Auszug. © Genehmigter Nachdruck. Alle Rechte vorbehalten.
IN TIMES OF WAR AND PEACE
“Memory is a passion no less powerful or pervasive than love. What does it mean to remember? It is to live in more than one world, to prevent the past from fading and to call up the future to illuminate it. It is to revive fragments of existence, to rescue lost beings, to cast harsh light on faces and events, to drive back the sands that cover the surface of things, to combat oblivion and to reject death.”
from Elie Wiesel, All Rivers Run to the Sea
The documentary photograph is memory incarnate. Photography is a way of turning memory into images connecting the pat to the present. To that end, some photographers have stormed the world’s battlements to bring back photographs that testify to the chaos, disarray, death and destruction that man and Nature have wrought. In the process, they have produced a visual memoir that records history, stirs conscience and affects the collective psyche.

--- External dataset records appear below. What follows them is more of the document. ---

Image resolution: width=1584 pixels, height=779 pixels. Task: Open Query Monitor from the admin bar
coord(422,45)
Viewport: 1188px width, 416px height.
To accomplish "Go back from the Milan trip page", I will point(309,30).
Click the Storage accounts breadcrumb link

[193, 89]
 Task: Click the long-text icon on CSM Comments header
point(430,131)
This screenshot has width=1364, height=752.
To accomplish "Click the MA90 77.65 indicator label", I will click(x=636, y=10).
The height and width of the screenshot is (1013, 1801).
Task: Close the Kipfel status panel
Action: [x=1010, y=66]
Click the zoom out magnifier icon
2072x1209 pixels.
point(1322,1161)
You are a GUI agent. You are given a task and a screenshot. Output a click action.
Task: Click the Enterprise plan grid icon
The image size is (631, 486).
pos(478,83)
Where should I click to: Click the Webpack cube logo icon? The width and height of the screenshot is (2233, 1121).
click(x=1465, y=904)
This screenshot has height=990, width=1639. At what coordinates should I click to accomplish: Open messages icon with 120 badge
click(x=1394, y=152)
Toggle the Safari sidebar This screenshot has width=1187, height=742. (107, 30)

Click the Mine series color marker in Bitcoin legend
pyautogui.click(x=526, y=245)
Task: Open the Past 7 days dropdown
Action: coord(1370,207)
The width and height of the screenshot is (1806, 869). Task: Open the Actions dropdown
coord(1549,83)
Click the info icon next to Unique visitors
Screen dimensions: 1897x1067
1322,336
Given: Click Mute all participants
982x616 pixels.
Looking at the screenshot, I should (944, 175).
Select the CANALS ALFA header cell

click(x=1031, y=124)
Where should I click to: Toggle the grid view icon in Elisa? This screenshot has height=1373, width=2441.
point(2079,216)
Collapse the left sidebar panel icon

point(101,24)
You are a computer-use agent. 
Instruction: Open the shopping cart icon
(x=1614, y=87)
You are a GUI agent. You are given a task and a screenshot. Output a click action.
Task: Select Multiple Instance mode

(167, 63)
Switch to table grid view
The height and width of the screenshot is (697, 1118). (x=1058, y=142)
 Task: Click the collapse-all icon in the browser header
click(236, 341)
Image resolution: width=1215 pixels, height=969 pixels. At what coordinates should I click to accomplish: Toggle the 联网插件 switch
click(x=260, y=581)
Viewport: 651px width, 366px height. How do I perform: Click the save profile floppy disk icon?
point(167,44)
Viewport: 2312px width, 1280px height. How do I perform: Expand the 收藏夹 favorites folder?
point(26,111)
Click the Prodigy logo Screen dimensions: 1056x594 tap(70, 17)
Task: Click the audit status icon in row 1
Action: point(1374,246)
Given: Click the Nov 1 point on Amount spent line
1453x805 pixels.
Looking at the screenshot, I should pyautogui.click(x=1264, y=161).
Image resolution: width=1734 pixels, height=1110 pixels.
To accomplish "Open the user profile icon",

The history of the last decades before the millennium has been indelibly preserved by David and Peter Turnley, twins who share not only genes in common but also an ardent and intense commitment to discovery and enlightenment. Their assignments have taken them to seventy-five countries, many of them obscure with unfamiliar and recognizable names. Their photographs reflect their respect for the dignity of the individual, a compassionate solicitude for the plight of their subjects. They have succeeded in retaining their sanity and humanity in the face of repetitive obscenities that challenge imagination and desensitize normal emotions. Despite having been to hell and back, theirs is not an apocalyptic vision of the world. Though photographing a stormy and unsightly world, they often find oases of kindness and reverence for life that generates hope for the future of mankind. The nobility of their subjects often transcends the horror of the event.
Paris-based, the Turnley’s are nomadic beings responding to the demands of their news-driven careers. The glamour is elusive. The loneliness, overpowering. The pressure, unrelenting. The thrills, indefinable. Their working days are dictated by the amorphous, erratic, unpredictable flow of events and the relentless discipline of magazine and newspaper deadlines. Theirs is a subsistence existence in venues like Somalia, Rwanda, Bosnia and Chechnya. They constantly stand on the edge of the precipice between life and death. They share much of the physical anguish and austere living conditions of the people they photograph.
These are not hit-and-run photojournalists, trading on shock and sensationalism. Throughout their careers they have stayed the course, often investing years in areas where they had the greatest contact and interest. David Turnley spent three years chronicling the inevitable destruction of South Africa’s apartheid system and the emergence of a democratic state in which black Africans voted for the first times in their lives. Peter Turnley has had a recurring interest in the plight of the fourteen million refugees wandering the globe and documented the decline and fall of the Communistic system in the Soviet Union and Eastern Europe during the Gorbachev and Yeltsin years. Both spent a Beijing spring in Tiananmen Square recording the bold and heroic but fruitless struggle for democracy by China’s youthful dissidents that culminated in the June, 1989 massacre.
This exhibition is not only a testament to the devotion and ardor that suffuses the work of the Turnkeys. It also recognizes that without the support of two segments of the much-maligned media the depth and breadth of these coverage would not have been possible. The Detroit Free Press created a ground-breaking international roving photojournalist designation for David Turnley, previously assigned to cover breaking news events in Detroit, Michigan. Newsweek has provided the wherewithal and the original forum for the publication of Peter Turnley’s photographs based on a yearly contract for his services. The Black Star Agency has disseminated their work to newspapers and magazines throughout the world.
These photographs remind us that ours is still an imperfect world. The Turnleys are in the forefront of a legion of like-minded photojournalists who give voice to the silent, succor to the pained, and hope to the defiant. Their torch of concern shines like a beacon in the dark and distant corners of the world.